WHAT THE TASK REQUIRES – The full listing, excluding its pictures, should be printed exactly as it stands.

━━ INFORMATION PROVIDED

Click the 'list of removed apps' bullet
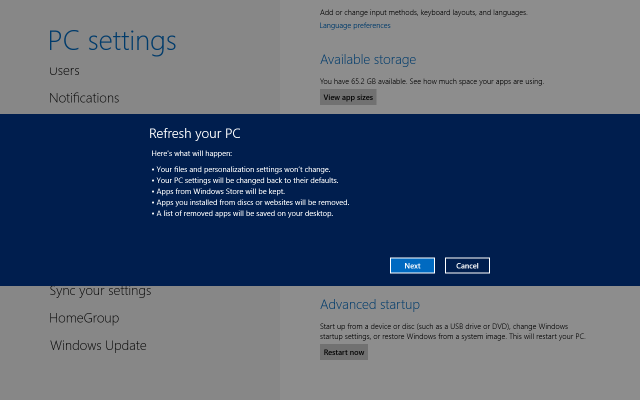 pyautogui.click(x=242, y=213)
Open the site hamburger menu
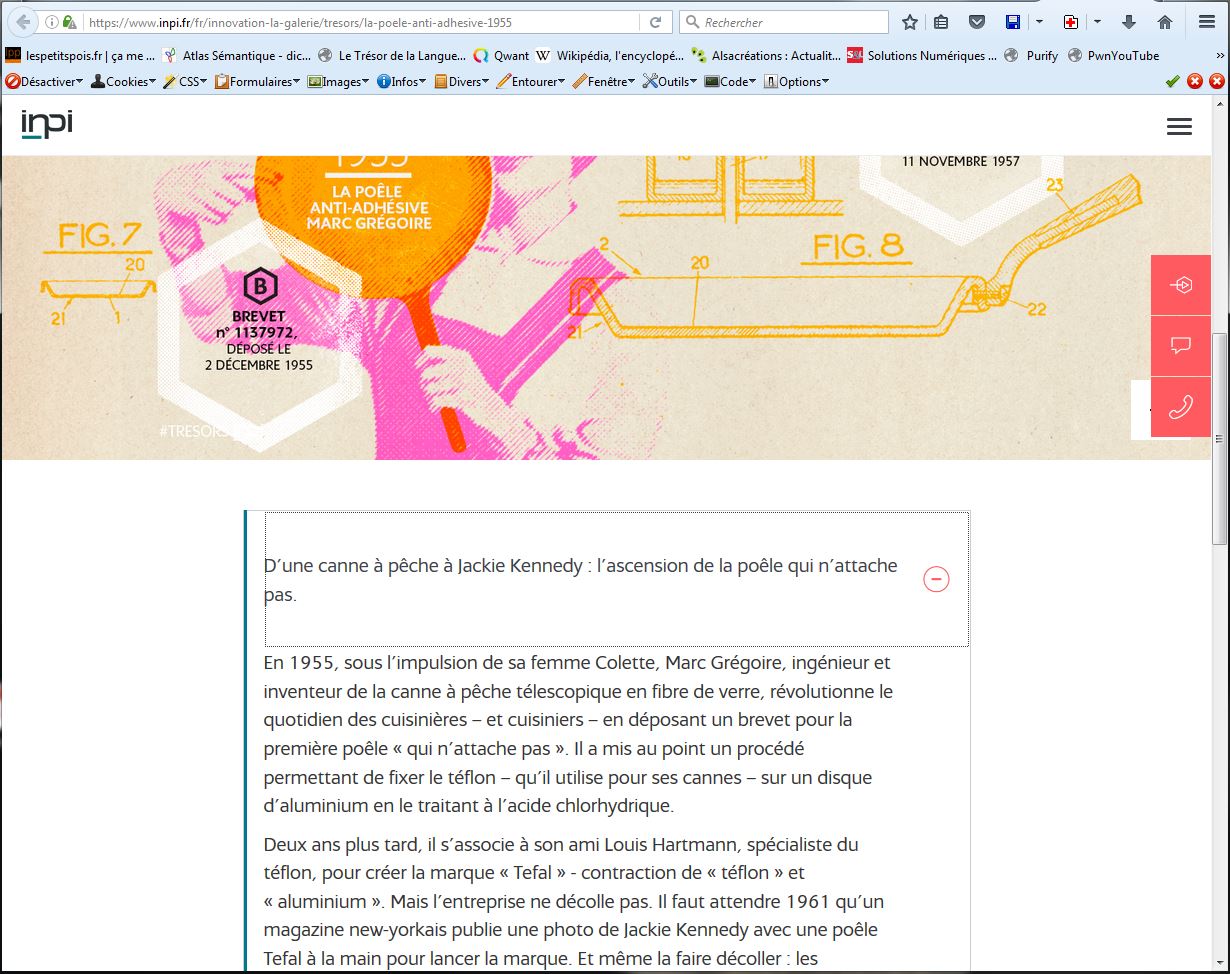Image resolution: width=1230 pixels, height=974 pixels. 1179,126
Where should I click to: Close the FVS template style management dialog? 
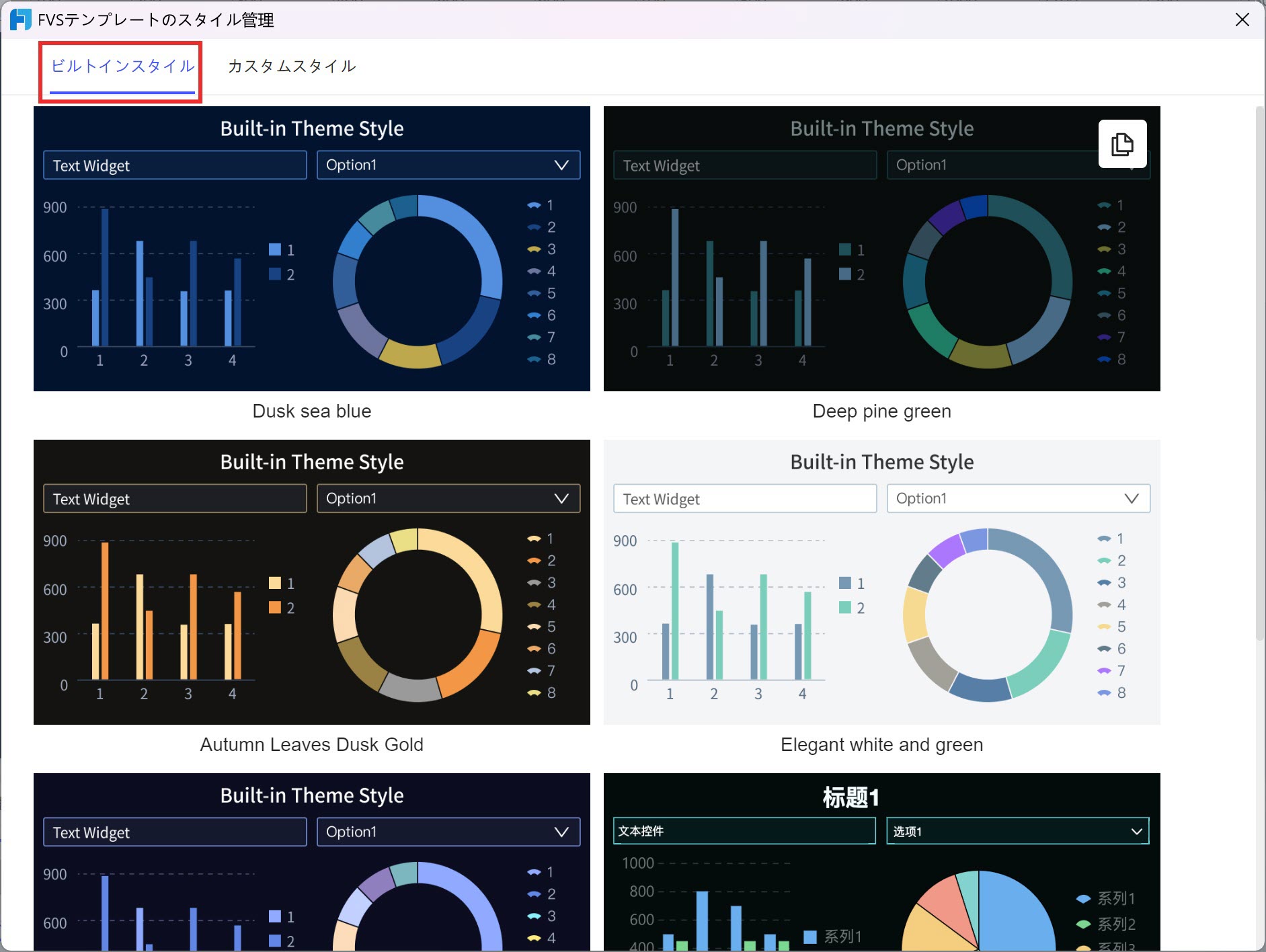tap(1242, 19)
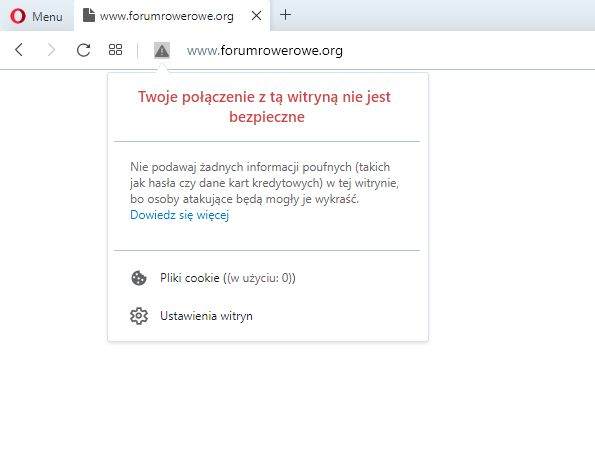Go forward to the next page
This screenshot has height=453, width=595.
[x=51, y=50]
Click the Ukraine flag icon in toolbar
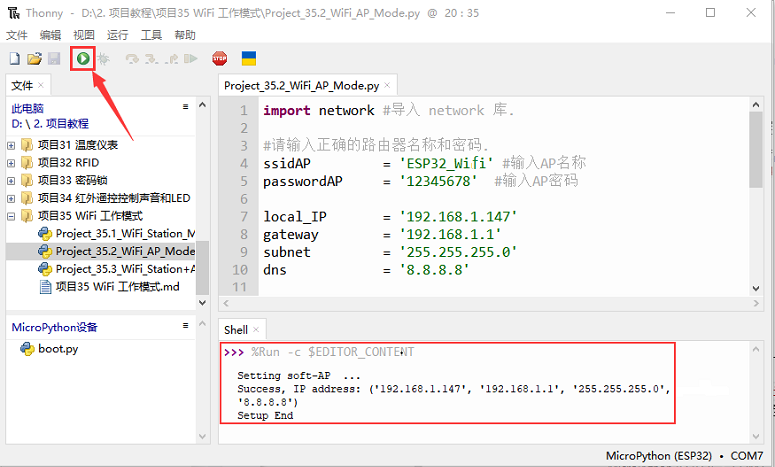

━━━━

ANSWER TO THIS PROBLEM –
Click the 'list of removed apps' bullet
 pyautogui.click(x=242, y=213)
Open the site hamburger menu
Image resolution: width=1230 pixels, height=974 pixels. 1179,126
Where should I click to: Close the FVS template style management dialog? 
tap(1242, 19)
Go forward to the next page
This screenshot has height=453, width=595.
[x=51, y=50]
Click the Ukraine flag icon in toolbar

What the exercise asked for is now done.